Earlier: Why L.A. Used To Not Have Many Homeless People: Camarillo State Mental Hospital
Ever since the first half of 2020, when pandemic fears and the racial reckoning led to the releasing of prisoners and the decline of policing, dangerous lunatics have been running amok. This has led to calls to finally rebuild the asylum system that long ago removed vicious crazy men from the streets.
One of the many reformers to come out of Massachusetts in the 1840s was Dorothea Dix. She made her cause better treatment of lunatics, the triumph of which led to the construction of publicly funded insane asylums, typically in restful surroundings.
For example, Los Angeles’s mentally ill were served by the Camarillo State Mental Hospital in a serene location in a superb climate a few miles from the Pacific. After his 1946 drug freakout led to him spending six months at Camarillo, Charlie Parker did not at all appreciate his record company naming his comeback track “Relaxin’ at Camarillo.” But still…
It’s now the fine campus of Cal State Channel Islands.
Building insane asylums was seen for a century as a major step forward.
But eventually the 19th century buildings on the East Coast wore out.
Rather than upgrade them or replace them with steel and glass buildings in the modern style, it was decided by progressive opinion over the course of the 1960s that the problem was not that some percentage of the population would always be dangerous crazy men but that society was trying to corral the dangerous crazy men. The New York Times editorial board explains yesterday that THEY WEREN’T WRONG!
Dr. Steven Sharfstein remembers the Boston State Hospital in Mattapan, a creaking 19th-century building where he and his fellow psychiatry residents were forced to send their most intractable patients.
“It was a terrible place,” says Dr. Sharfstein, who served as president of the American Psychiatric Association. “The lights didn’t always work, the patients wandered around like zombies. Nobody got better.”
Eventually, he and his fellow residents banded together and refused to go. Move the patients back to central Boston, they insisted, and treat them at the community mental health center.
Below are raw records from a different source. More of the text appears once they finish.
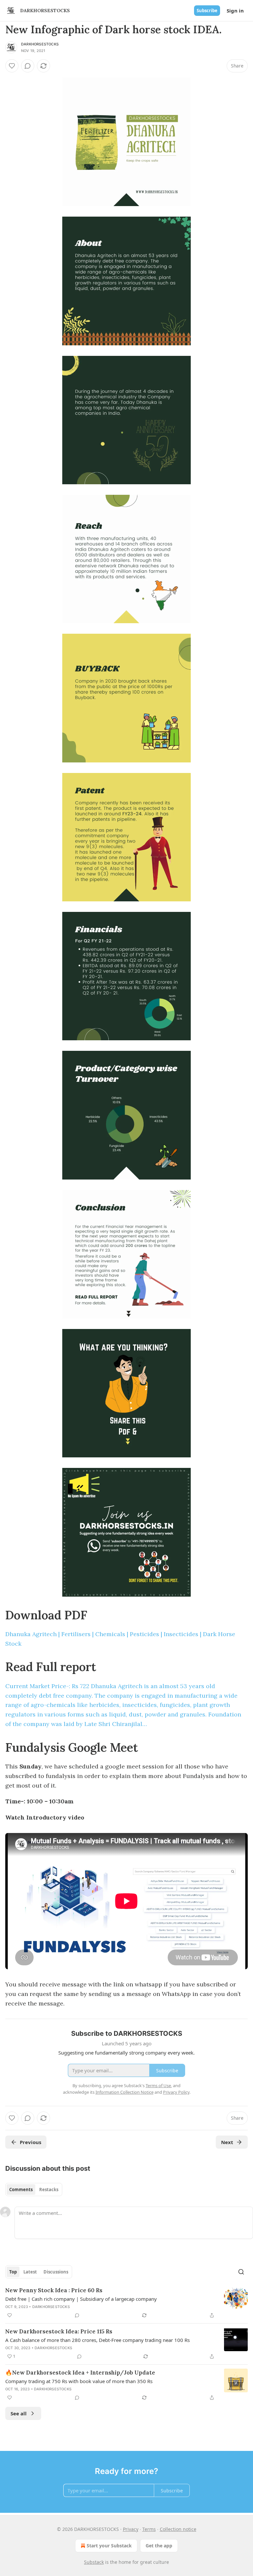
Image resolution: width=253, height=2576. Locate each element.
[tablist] (33, 2189)
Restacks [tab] (48, 2189)
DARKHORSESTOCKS (40, 44)
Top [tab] (13, 2272)
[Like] (11, 65)
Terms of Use (158, 2085)
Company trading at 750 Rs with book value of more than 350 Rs (79, 2381)
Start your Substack (109, 2545)
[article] (126, 2302)
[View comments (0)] (27, 65)
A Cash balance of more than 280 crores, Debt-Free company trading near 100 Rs (97, 2340)
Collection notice (178, 2529)
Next (227, 2142)
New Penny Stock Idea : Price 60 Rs (53, 2290)
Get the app (159, 2545)
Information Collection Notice (125, 2092)
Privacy (130, 2529)
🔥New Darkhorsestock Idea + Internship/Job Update (80, 2372)
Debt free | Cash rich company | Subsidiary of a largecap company (81, 2299)
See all (19, 2413)
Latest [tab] (30, 2272)
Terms (149, 2529)
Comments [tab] (21, 2189)
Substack (94, 2562)
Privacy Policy (176, 2092)
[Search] (241, 2271)
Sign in (235, 10)
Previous (30, 2142)
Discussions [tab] (55, 2272)
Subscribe (207, 10)
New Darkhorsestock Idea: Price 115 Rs (58, 2331)
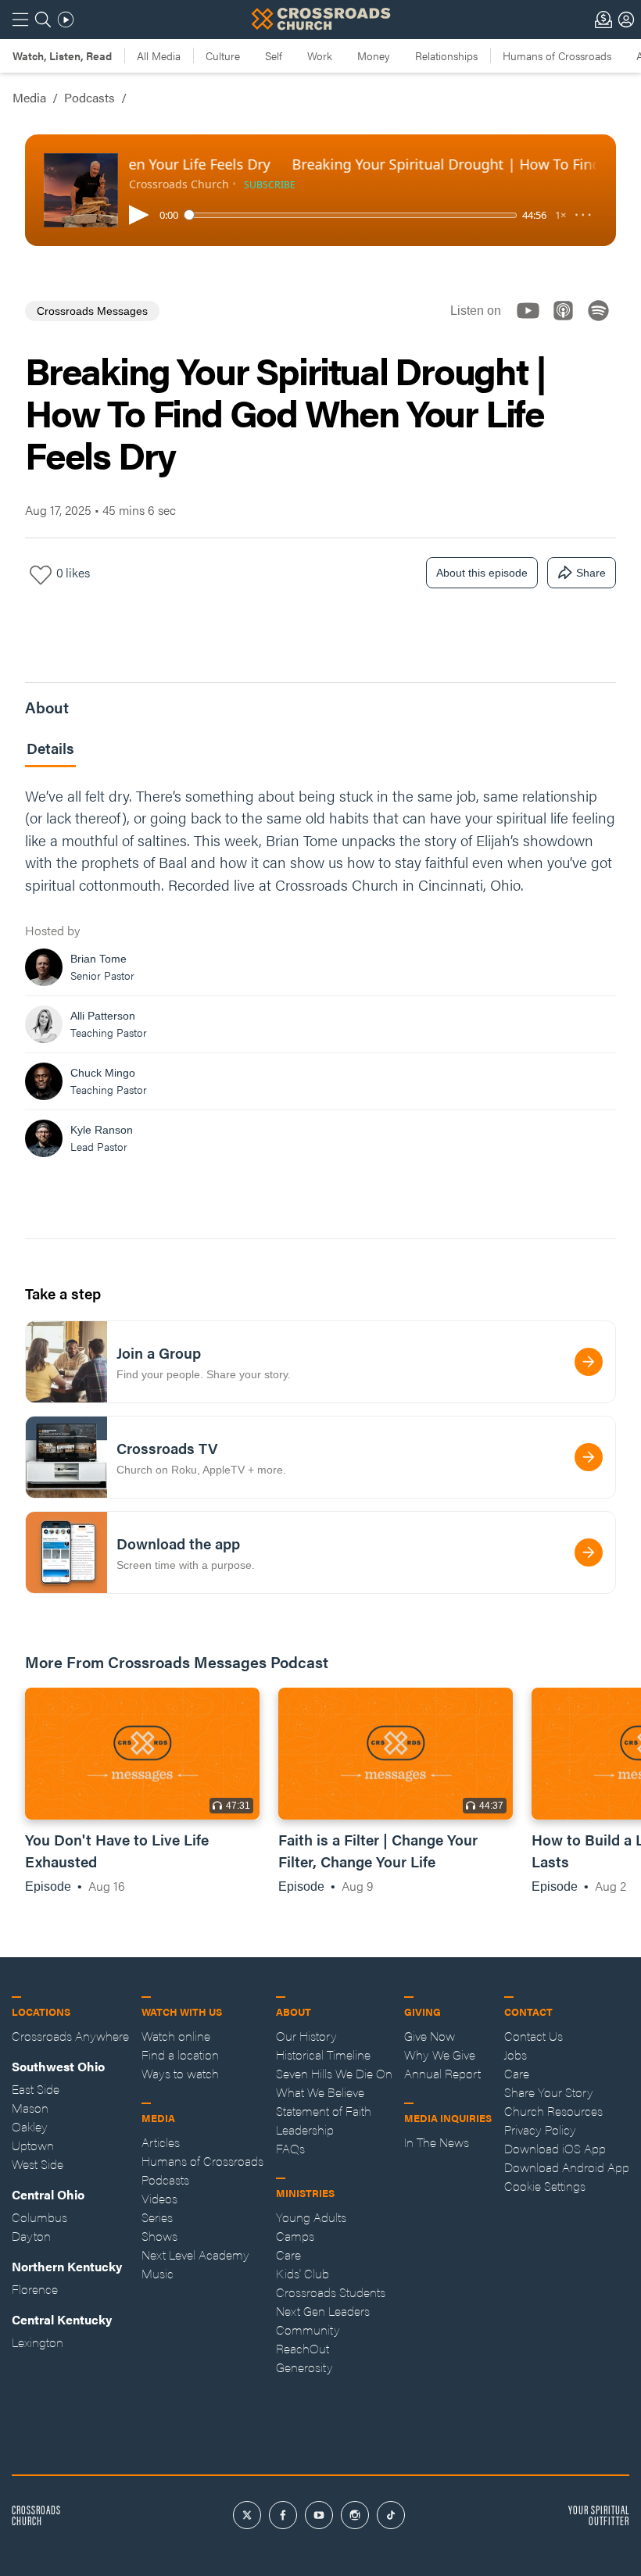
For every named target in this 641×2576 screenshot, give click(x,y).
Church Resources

Their small protest was part of a growing movement to close state psychiatric hospitals across the nation and replace them with community-based care.
Those hospitals had also arisen from a movement: In the mid-1800s, after visiting hundreds of almshouses, jails and hospitals and seeing the horrid conditions that most people with mental illnesses lived in, the reformer Dorothea Dix begged health officials to create asylums where those patients could be treated more humanely. The first such facilities were small, designed for short-term, therapeutic care, and functioned more or less as Dix had hoped they would. But as local officials began foisting more of their indigent populations onto the states, they morphed into human warehouses. By the time Dr. Sharfstein started his career, most of them held upward of 3,000 patients, often for years at a time.
Advocates of a community-based approach argued that even the sickest psychiatric patients deserved to live in or near their own communities, that they should be cared for in the least restrictive settings possible and that with the right treatment (humane, respectful, evidence-based) the vast majority of them could recover and even thrive.
Well… that didn’t happen.
But that’s not the point.
Instead, the point is that more money should be poured down the rathole of a failed 1960s theory because to not do that would be to admit that the theories of our ancestors 60 years ago turned out to be wrong.